Information provided
BEGIN

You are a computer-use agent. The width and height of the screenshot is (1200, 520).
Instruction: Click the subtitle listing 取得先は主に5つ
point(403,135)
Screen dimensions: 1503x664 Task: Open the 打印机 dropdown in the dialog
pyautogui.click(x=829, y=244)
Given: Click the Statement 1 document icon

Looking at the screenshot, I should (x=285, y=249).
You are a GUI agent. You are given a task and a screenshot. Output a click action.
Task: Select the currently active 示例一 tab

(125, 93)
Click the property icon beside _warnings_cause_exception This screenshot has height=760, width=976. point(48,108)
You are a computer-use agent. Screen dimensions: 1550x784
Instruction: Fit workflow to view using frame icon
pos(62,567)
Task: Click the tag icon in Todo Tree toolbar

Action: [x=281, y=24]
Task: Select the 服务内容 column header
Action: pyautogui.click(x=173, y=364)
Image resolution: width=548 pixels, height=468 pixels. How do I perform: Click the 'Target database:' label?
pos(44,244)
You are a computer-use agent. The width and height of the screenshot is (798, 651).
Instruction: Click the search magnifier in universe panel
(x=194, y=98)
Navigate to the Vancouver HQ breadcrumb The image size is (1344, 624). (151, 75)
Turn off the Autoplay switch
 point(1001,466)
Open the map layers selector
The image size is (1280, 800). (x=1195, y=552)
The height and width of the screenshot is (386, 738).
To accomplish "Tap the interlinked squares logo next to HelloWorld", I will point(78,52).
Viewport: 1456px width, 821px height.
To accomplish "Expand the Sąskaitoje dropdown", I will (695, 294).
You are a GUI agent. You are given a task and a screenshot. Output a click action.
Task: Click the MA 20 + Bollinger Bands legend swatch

END

Work required
With nothing left out, output the whole listing exactly.

Result
You are a computer-use agent. The width and height of the screenshot is (1200, 520).
Instruction: Click the subtitle listing 取得先は主に5つ
point(403,135)
Screen dimensions: 1503x664 Task: Open the 打印机 dropdown in the dialog
pyautogui.click(x=829, y=244)
Given: Click the Statement 1 document icon

Looking at the screenshot, I should (x=285, y=249).
You are a GUI agent. You are given a task and a screenshot. Output a click action.
Task: Select the currently active 示例一 tab

(125, 93)
Click the property icon beside _warnings_cause_exception This screenshot has height=760, width=976. point(48,108)
You are a computer-use agent. Screen dimensions: 1550x784
Instruction: Fit workflow to view using frame icon
pos(62,567)
Task: Click the tag icon in Todo Tree toolbar

Action: [x=281, y=24]
Task: Select the 服务内容 column header
Action: pyautogui.click(x=173, y=364)
Image resolution: width=548 pixels, height=468 pixels. How do I perform: Click the 'Target database:' label?
pos(44,244)
You are a computer-use agent. The width and height of the screenshot is (798, 651).
Instruction: Click the search magnifier in universe panel
(x=194, y=98)
Navigate to the Vancouver HQ breadcrumb The image size is (1344, 624). (151, 75)
Turn off the Autoplay switch
 point(1001,466)
Open the map layers selector
The image size is (1280, 800). (x=1195, y=552)
The height and width of the screenshot is (386, 738).
To accomplish "Tap the interlinked squares logo next to HelloWorld", I will point(78,52).
Viewport: 1456px width, 821px height.
To accomplish "Expand the Sąskaitoje dropdown", I will (695, 294).
You are a GUI agent. You are given a task and a screenshot. Output a click action.
Task: Click the MA 20 + Bollinger Bands legend swatch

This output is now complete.